How to complete this task
What follows is a set of records; repeat all of them exactly.

··· Listed records

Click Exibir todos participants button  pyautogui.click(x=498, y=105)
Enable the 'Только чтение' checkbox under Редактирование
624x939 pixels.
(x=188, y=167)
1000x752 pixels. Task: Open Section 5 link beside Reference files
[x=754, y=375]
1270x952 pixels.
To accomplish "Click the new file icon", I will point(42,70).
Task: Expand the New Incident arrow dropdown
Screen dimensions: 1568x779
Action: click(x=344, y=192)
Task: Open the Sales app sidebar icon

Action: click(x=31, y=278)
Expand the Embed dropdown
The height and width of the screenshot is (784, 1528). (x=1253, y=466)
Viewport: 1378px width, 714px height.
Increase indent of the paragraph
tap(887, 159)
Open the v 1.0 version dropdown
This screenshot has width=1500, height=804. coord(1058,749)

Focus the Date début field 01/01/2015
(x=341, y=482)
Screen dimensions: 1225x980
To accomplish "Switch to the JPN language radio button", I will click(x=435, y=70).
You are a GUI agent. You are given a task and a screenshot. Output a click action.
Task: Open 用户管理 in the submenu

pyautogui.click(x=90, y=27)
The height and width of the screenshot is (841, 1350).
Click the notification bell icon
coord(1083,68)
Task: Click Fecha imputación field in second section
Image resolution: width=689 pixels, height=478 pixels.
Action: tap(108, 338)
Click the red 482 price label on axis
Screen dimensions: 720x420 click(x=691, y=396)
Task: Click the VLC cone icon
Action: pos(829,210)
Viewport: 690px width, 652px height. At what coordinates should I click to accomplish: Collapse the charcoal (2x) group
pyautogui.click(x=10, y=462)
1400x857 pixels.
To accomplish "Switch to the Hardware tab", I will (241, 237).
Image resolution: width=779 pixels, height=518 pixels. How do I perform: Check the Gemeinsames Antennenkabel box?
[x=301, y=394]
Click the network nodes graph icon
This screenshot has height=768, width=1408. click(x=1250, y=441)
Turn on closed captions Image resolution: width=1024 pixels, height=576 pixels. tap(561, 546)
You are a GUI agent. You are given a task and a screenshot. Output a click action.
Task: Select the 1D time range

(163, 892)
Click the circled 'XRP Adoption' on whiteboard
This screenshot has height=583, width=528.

······

Response for this exercise
Click Exibir todos participants button  pyautogui.click(x=498, y=105)
Enable the 'Только чтение' checkbox under Редактирование
624x939 pixels.
(x=188, y=167)
1000x752 pixels. Task: Open Section 5 link beside Reference files
[x=754, y=375]
1270x952 pixels.
To accomplish "Click the new file icon", I will point(42,70).
Task: Expand the New Incident arrow dropdown
Screen dimensions: 1568x779
Action: click(x=344, y=192)
Task: Open the Sales app sidebar icon

Action: click(x=31, y=278)
Expand the Embed dropdown
The height and width of the screenshot is (784, 1528). (x=1253, y=466)
Viewport: 1378px width, 714px height.
Increase indent of the paragraph
tap(887, 159)
Open the v 1.0 version dropdown
This screenshot has width=1500, height=804. coord(1058,749)

Focus the Date début field 01/01/2015
(x=341, y=482)
Screen dimensions: 1225x980
To accomplish "Switch to the JPN language radio button", I will click(x=435, y=70).
You are a GUI agent. You are given a task and a screenshot. Output a click action.
Task: Open 用户管理 in the submenu

pyautogui.click(x=90, y=27)
The height and width of the screenshot is (841, 1350).
Click the notification bell icon
coord(1083,68)
Task: Click Fecha imputación field in second section
Image resolution: width=689 pixels, height=478 pixels.
Action: tap(108, 338)
Click the red 482 price label on axis
Screen dimensions: 720x420 click(x=691, y=396)
Task: Click the VLC cone icon
Action: pos(829,210)
Viewport: 690px width, 652px height. At what coordinates should I click to accomplish: Collapse the charcoal (2x) group
pyautogui.click(x=10, y=462)
1400x857 pixels.
To accomplish "Switch to the Hardware tab", I will (241, 237).
Image resolution: width=779 pixels, height=518 pixels. How do I perform: Check the Gemeinsames Antennenkabel box?
[x=301, y=394]
Click the network nodes graph icon
This screenshot has height=768, width=1408. click(x=1250, y=441)
Turn on closed captions Image resolution: width=1024 pixels, height=576 pixels. tap(561, 546)
You are a GUI agent. You are given a task and a screenshot. Output a click action.
Task: Select the 1D time range

(163, 892)
Click the circled 'XRP Adoption' on whiteboard
This screenshot has height=583, width=528.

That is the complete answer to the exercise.